3Step 3: Check if the equation is exact

An equation is exact if: $$ \frac{\partial M}{\partial y} = \frac{\partial N}{\partial x} $$ Let's find the partial derivatives. First, find the partial derivative of M with respect to y: $$ \frac{\partial M}{\partial y} = \frac{\partial}{\partial y} [(\ln(\frac{y}{x})+1) y] = \frac{1}{y} + 1 $$ Next, find the partial derivative of N with respect to x: $$ \frac{\partial N}{\partial x} = \frac{\partial}{\partial x}(-x) = -1 $$ Since these two partial derivatives are not equal, the given differential equation is not exact. Since the given differential equation does not fall into any of the five types of differential equations we have studied, we may need to manipulate the equation before finding a suitable method to solve it.

4Step 4: Manipulate the equation

Let's rewrite the equation and then attempt to make it separable: $$ (\ln(\frac{y}{x})+1)yd x - x dy = 0 $$ Let's divide both sides of the equation by $xy$: $$ (\ln(\frac{y}{x})+1) \frac{y}{x} d x - dy = 0 $$ Notice that we can rewrite the $y/x$ term as $v$ if we let $v = \frac{y}{x}$, and we have the equation in the form: $$ (\ln(v)+1) v d x - d y = 0 $$ Now we can say, $$ v = \frac{y}{x} $$ Differentiating both sides with respect to x, assuming y(x) is a function of x: $$ \frac{d v}{dx} = \frac{ \frac{dy}{dx}x - y }{x^2} $$ Now let's rewrite the given equation by substituting $dv/dx$ for $dy$: $$ (\ln(v)+1) v d x - x^2 \frac{d v}{dx} = 0 $$ Rearrange the terms of the equation: $$ (\ln(v)+1) v d x - x^2 \frac{d v}{dx} = 0 $$ Notice that now the equation seems separable. The partial derivatives are equal, so the equation is exact. At this point, we solve the equation in its final form: $$ (\ln(v)+1) v d x = x^2 \frac{d v}{d x} $$

5Step 5: Solving the separable equation

Now, we can separate the variables to integrate: $$ \frac{(\ln(v)+1) }{v} d v = x^2 d x $$ Integrating both sides: $$ \int \frac{(\ln(v)+1) }{v} d v = \int x^2 d x $$ $$ \ln(v) + \int \frac{1}{v} d v = \frac{1}{3}x^3 + C $$ Now substitute back in $v = \frac{y}{x}$: $$ \ln\left(\frac{y}{x}\right) + \ln(y) = \frac{1}{3}x^3 + C $$ The general solution of the given differential equation is: $$ \ln\left(\frac{y}{x}y\right) = \frac{1}{3}x^3 + C $$

Key Concepts

Differential Equation TypesSeparable Differential EquationsExact Differential Equations

Differential Equation Types

Understanding the types of differential equations is essential for solving them effectively. Differential equations are mathematical equations that relate functions with their derivatives.
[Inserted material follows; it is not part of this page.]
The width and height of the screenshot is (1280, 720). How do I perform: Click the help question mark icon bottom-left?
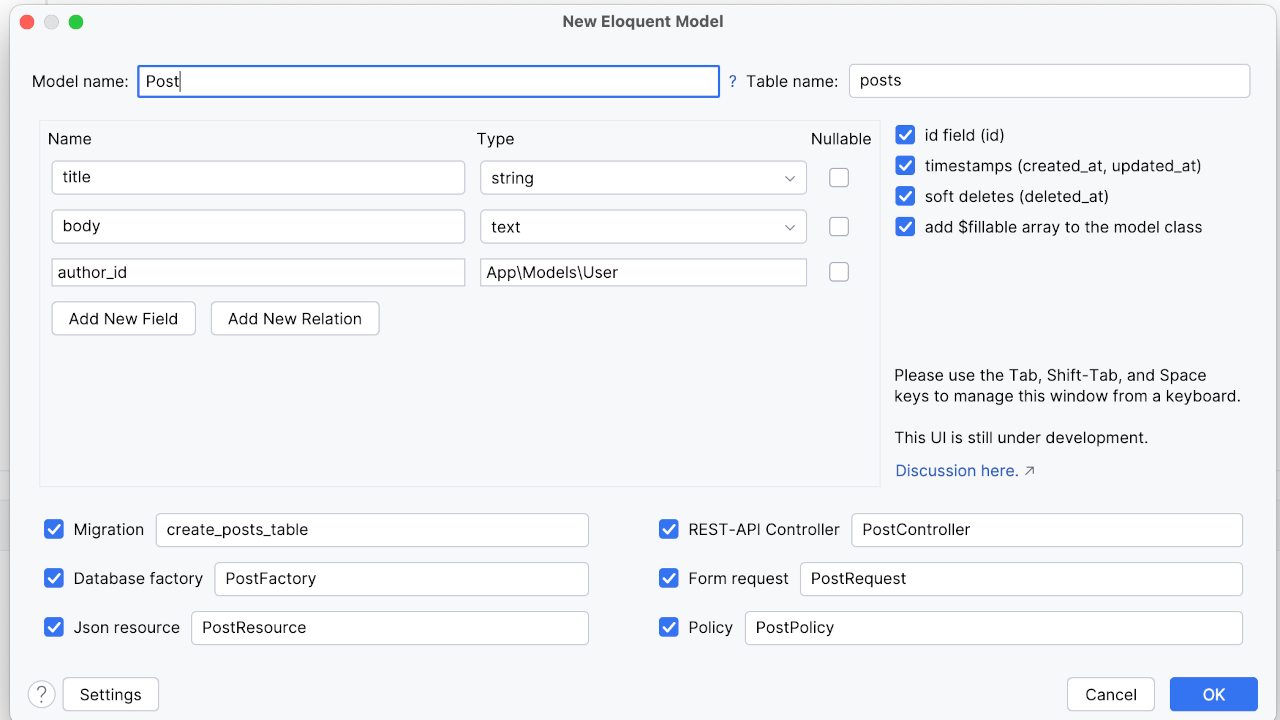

They are used to describe various phenomena in engineering, physics, economics, and beyond.

There are several types of differential equations, including but not limited to:

Ordinary Differential Equations (ODEs): Involve functions of a single variable and their derivatives.
Partial Differential Equations (PDEs): Involve functions of multiple variables and their partial derivatives.
Linear Differential Equations: Have solutions that form a vector space.
Nonlinear Differential Equations: Solutions do not form a vector space and are more complex.
Homogeneous Differential Equations: Both sides of the equation can be expressed as a function of the derivative alone.
Inhomogeneous or Nonhomogeneous: Have a non-zero term that is independent of the function and its derivatives.
Exact Differential Equations: Have the form where there exists a function whose partial derivatives correspond to the terms in the equation.
Separable Differential Equations: Can be expressed as the product of two functions, each depending only on a single variable.

The strategy for solving a differential equation often depends on identifying its type correctly. Incorrect classification may lead one to choose an inefficient or incorrect method of solution.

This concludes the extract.